Economic Fallout: A Global Contagion

If the current "AI boom" is indeed a bubble, its burst would not be confined to Silicon Valley. The World Bank and IMF monitor these trends closely because a sharp correction in tech stocks would have a cascading effect on the global economy.

  • Retirement Risks: Modern portfolios and pension funds are heavily exposed to "Big Tech" and the S&P 500. A crash would evaporate trillions in household wealth, dampening consumer spending.
  • Employment Impacts: Mass layoffs would likely follow at companies that over-invested in AI infrastructure based on over-optimistic productivity projections.
  • Credit Crunch: Much of the current investment is funded by debt. According to Morgan Stanley, global spending on data centres between 2025 and 2028 is estimated at $3 trillion, half of which is covered by private credit. A burst bubble could trigger a wave of defaults, freezing credit markets.

Conclusion

We are at a crossroads: is this a genuine technological breakthrough or a speculative mirage? While the potential for AI to transform productivity is real, the pace of market speculation has far outstripped the pace of economic realization. Investors and policymakers must remain wary of the "productivity paradox"—where massive investment in a new technology fails to show immediate results in national output—and prepare for the possibility that today’s costly chips may soon be replaced by more efficient, cost-effective innovations. In the high-stakes game of global technology, the higher the rise, the more devastating the potential fall.

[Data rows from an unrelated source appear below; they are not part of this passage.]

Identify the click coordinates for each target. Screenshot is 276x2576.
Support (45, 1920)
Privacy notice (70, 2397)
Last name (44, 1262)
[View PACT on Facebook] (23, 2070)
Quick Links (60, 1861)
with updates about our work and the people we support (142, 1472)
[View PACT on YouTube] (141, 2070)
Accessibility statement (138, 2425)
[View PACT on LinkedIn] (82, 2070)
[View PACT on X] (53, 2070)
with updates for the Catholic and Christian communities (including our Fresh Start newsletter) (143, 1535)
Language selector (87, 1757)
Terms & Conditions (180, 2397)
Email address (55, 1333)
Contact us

 A sudden correction in the tech sector would likely trigger a global contagion, impacting everything from pension funds to credit markets. While the potential of AI is transformative, the current disconnect between share prices and economic reality mirrors the excesses of past financial crises. We must prepare for a future where today’s costly hardware is disrupted by more efficient, cheaper innovations. Ultimately, the higher the speculative peak, the more devastating the impact will be on the broader global economy.